January 30, 2009 at 4:55 pm
I recognize that freedom from the constraint of providing exhaustive evidence for your claims must be one major virtue of blogging. That said, some of your characterizations of contemporary philosophy make me wonder exactly who you’re talking about.
Can you cite a contemporary philosopher of mathematics, for example, who talks about “how we know 7+5=12” and who is also a major representative of their field? I suspect that your hypothetical Kantian would, at any rate, have far less influence than someone like Quine, to whom your comments on math don’t apply. Of course, my knowledge of that field is limited, so I will be interested to learn whether, on your account, the problem of mathematical certainty is still as pressing as you make it out to be.
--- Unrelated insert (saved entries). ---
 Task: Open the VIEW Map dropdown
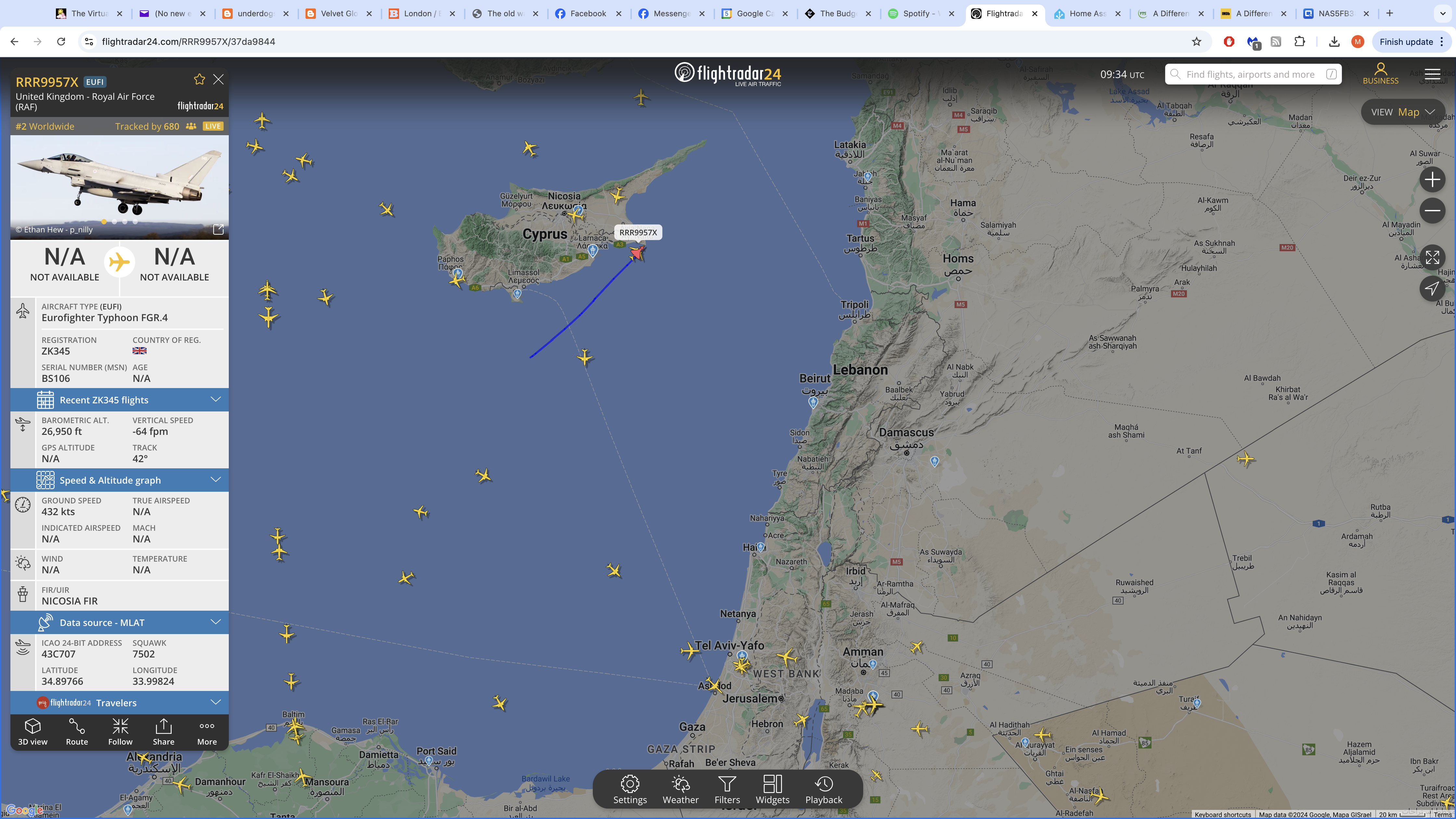pos(1403,112)
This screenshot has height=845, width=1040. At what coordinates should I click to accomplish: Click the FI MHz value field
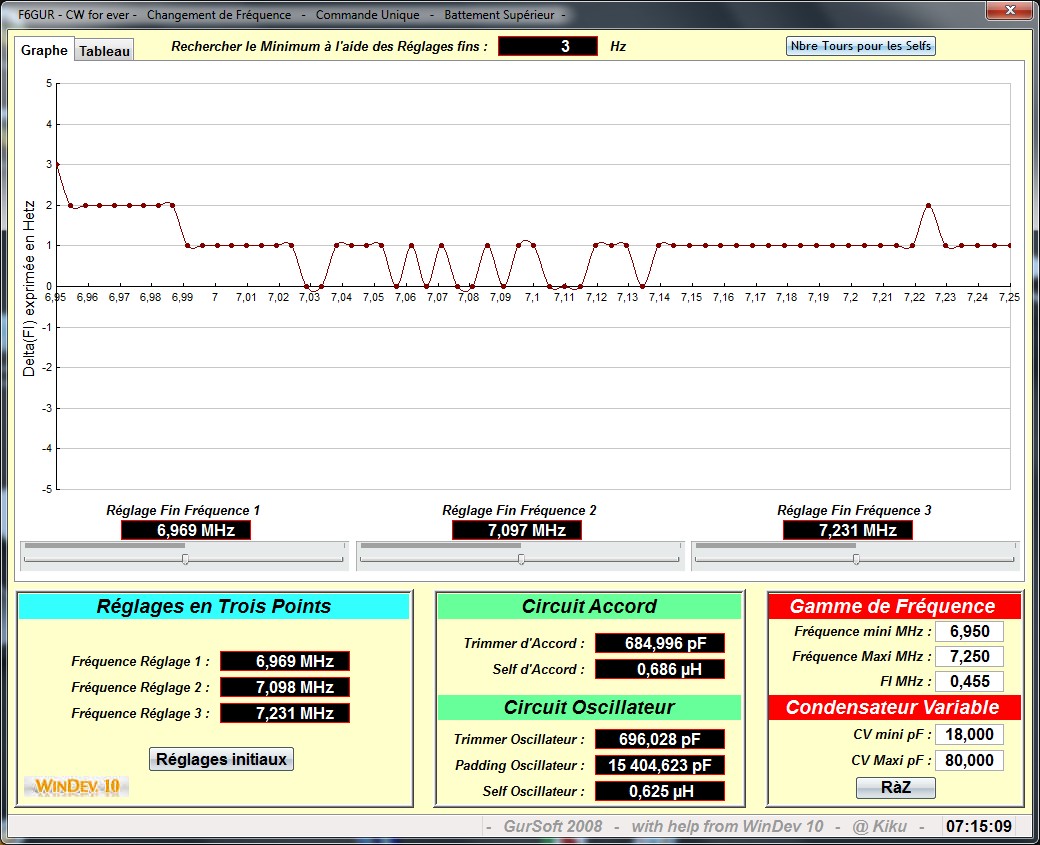coord(968,681)
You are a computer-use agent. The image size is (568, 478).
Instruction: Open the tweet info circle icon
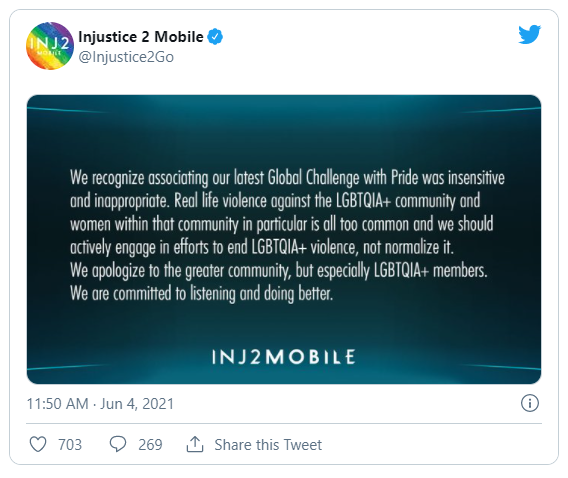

I could pose the same question about most of your bullet points. For example, your claim that “we philosophers” still think folk-psychology is “adequate to discussing the nature of the mind” is a glaring misrepresentation of the ongoing debates in philosophy of mind. It is all too obvious that folks like Dennett would not fit into your picture of contemporary philosophy. It is equally clear that those who have mounted philosophically rigorous defenses of “folk-psychology” in some manner or other (e.g. Chalmers and Fodor) do not do so unwittingly, in complete ignorance of the state of modern brain science. And if you think that a project like Brassier’s, premised as it is on “the metaphysical radicalization of eliminativism,” is even possible without the _philosophical_ work carried out by people like Dennett and the Churchlands, I would urge you to reconsider.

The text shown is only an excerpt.